N°11, Mars 2019
Frédéric SPINHIRNY, est Directeur des Ressources Humaines, chez Hôpital Necker-Enfants Malades (AP-HP), Rédacteur en Chef de la Revue Gestions Hospitalières et auteur de son dernier ouvrage paru en Juillet 2018, intitulé « Hôpital et modernité : comprendre les nouvelles conditions de travail » paru aux Editions Sens & Tonka, ainsi que deux autres ouvrages : l’Eloge de la dépense (2015) et de l’Homme sans politique (2017) aux Editions Sens & Tonka.
Les méthodes actuelles de gestion des hommes et des organisations ont pris un tournant particulier depuis l’avènement de la nouvelle gestion publique. Sous les évidences intellectuelles et pratiques dont il se pare, le management soulève de nombreuses questions, notamment dans les administrations publiques. S’il fait figure de science humaine à enseigner, s’appuyant sur la justification objective de la théorie, le management contient le risque de ne partir que d’a priori pour gérer les problèmes organisationnels de l’hôpital. Par ailleurs, le développement du lean management dans les services de soin, importé de l’industrie automobile japonaise, n’évite pas le rapport difficile que le service public à la française entretient avec des méthodes entrepreneuriales plus anglo-saxonnes. Avant donc de considérer toute nouveauté comme bonne, essayons d’anticiper ses limites.

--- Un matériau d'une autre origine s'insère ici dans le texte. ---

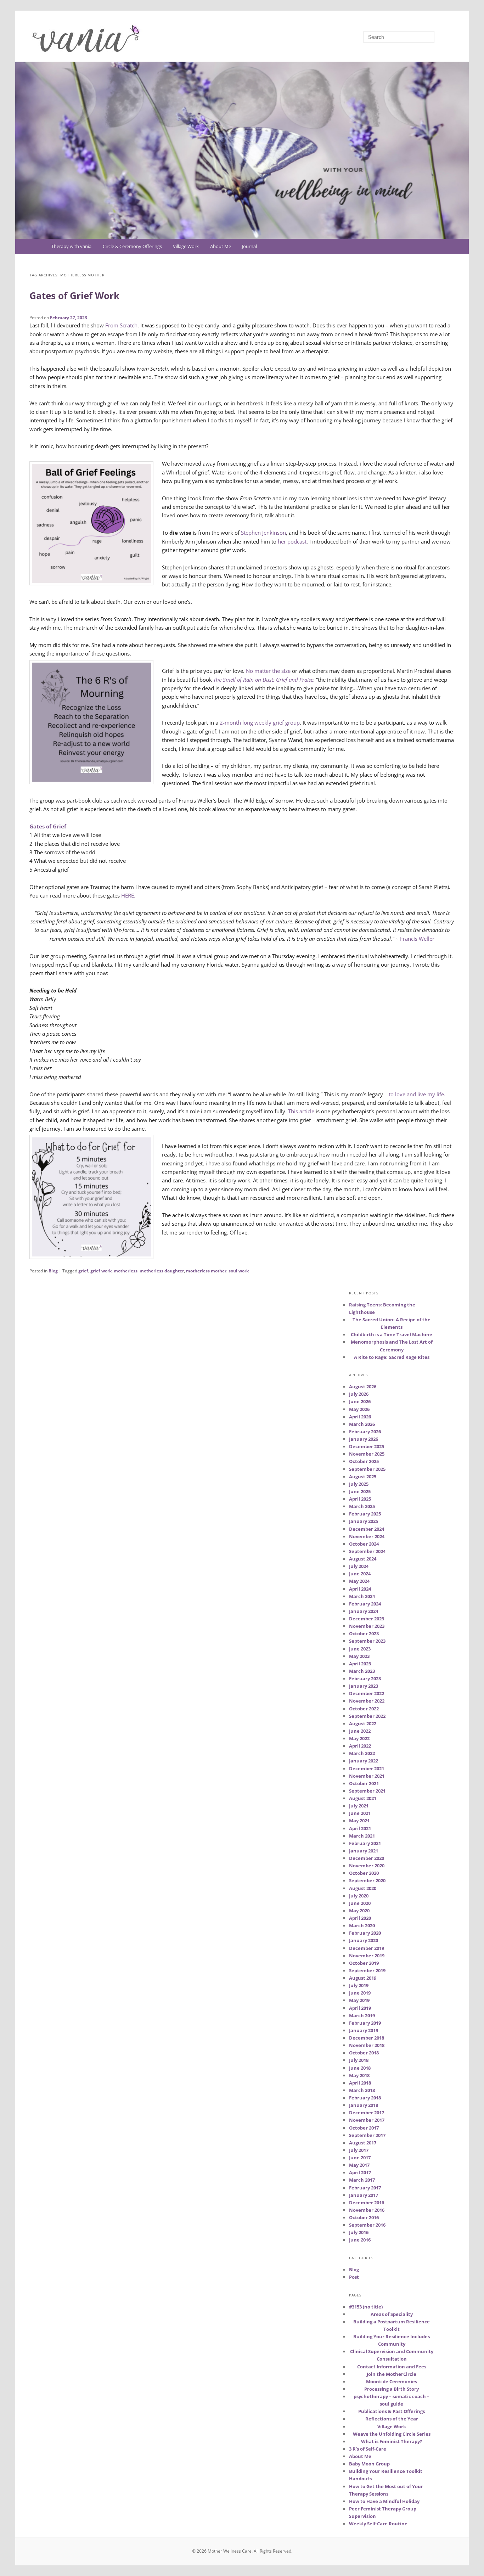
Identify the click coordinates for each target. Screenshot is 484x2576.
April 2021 (360, 1828)
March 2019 (362, 2015)
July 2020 (358, 1895)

Comment le Lean Management est-il apparu dans les organisations ?
La gestion d’entreprise est développée depuis près d’un siècle sous l’unique bannière du management. Le terme provient du français « ménagement» et correspond à un ensemble de pratiques issues d’un corpus théorique scientifique prédéfini. Sa finalité est simple : ce sont des techniques de direction et d’organisation d’entreprise pour atteindre les objectifs que celle-ci se fixe. Sans revenir trop longuement sur les origines du management, nous pouvons simplement rappeler que la théorie du management prend forme à la fin du XIXe siècle avec Frederick W. Taylor, auteur des Principes du management scientifique et dont la question emblématique est celle-ci : « Combien de tonnes de gueuses de fonte un travailleur peut-il charger dans un wagonnet en une journée ? » Nous comprenons assez rapidement que le chef d’industrie doit pouvoir être accompagné d’universitaires dignes de penser les relations optimales entre la force de travail et l’outil ; le management devient donc une discipline intellectuelle réservée :
« […] La science de la manipulation de la fonte est si vaste qu’il est impossible pour un homme fait pour ce type de travail d’en comprendre les principes ou même de travailler selon ces principes sans l’aide d’un homme mieux éduqué que lui. »

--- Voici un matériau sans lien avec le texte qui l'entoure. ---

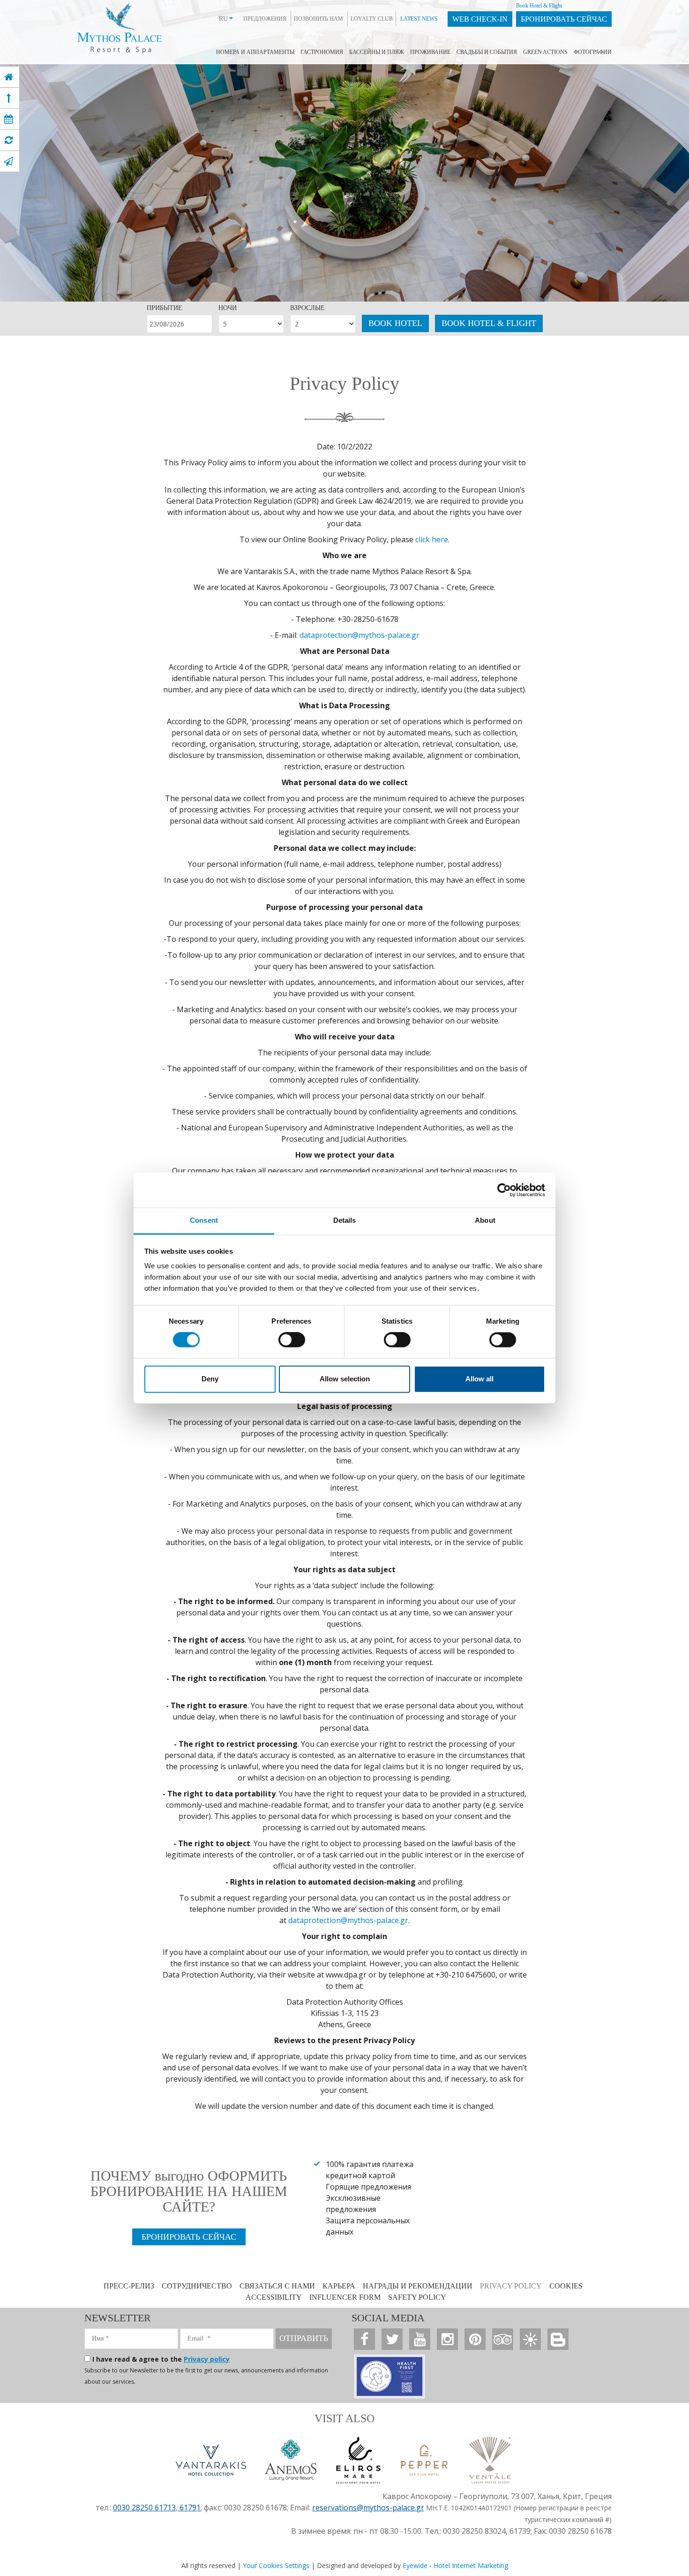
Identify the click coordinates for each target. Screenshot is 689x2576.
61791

À partir de ce constat largement partagé, le management va devenir un système de formation pour chef d’entreprise soucieux d’une bonne gestion des ressources de son organisation. Ce système de pensée s’appuie sur une rationalité fine qui considère l’ensemble des relations à l’autre ou à un objet quelconque sous l’angle du dogme de la qualité permanente et des principes de la roue de Deming : planifier, faire, agir, vérifier.
D’un point de vue critique, nous pouvons soulever ceci : le développement du management comme science de conduite de vie tend à prendre la place des interrogations traditionnelles autrefois considérées à travers les anciennes « humanités ». Ce tournant marque « la théorisation de la praxis » pour reprendre les termes de Michel Henry, qui précise : « L’irruption des sciences humaines au XXe siècle et leur extraordinaire développement peuvent-ils dès lors indiquer autre chose que ceci : à la considération de la vie humaine, […] se substitue le projet explicite d’acquérir de l’homme une connaissance scientifique, c’est-à-dire objective».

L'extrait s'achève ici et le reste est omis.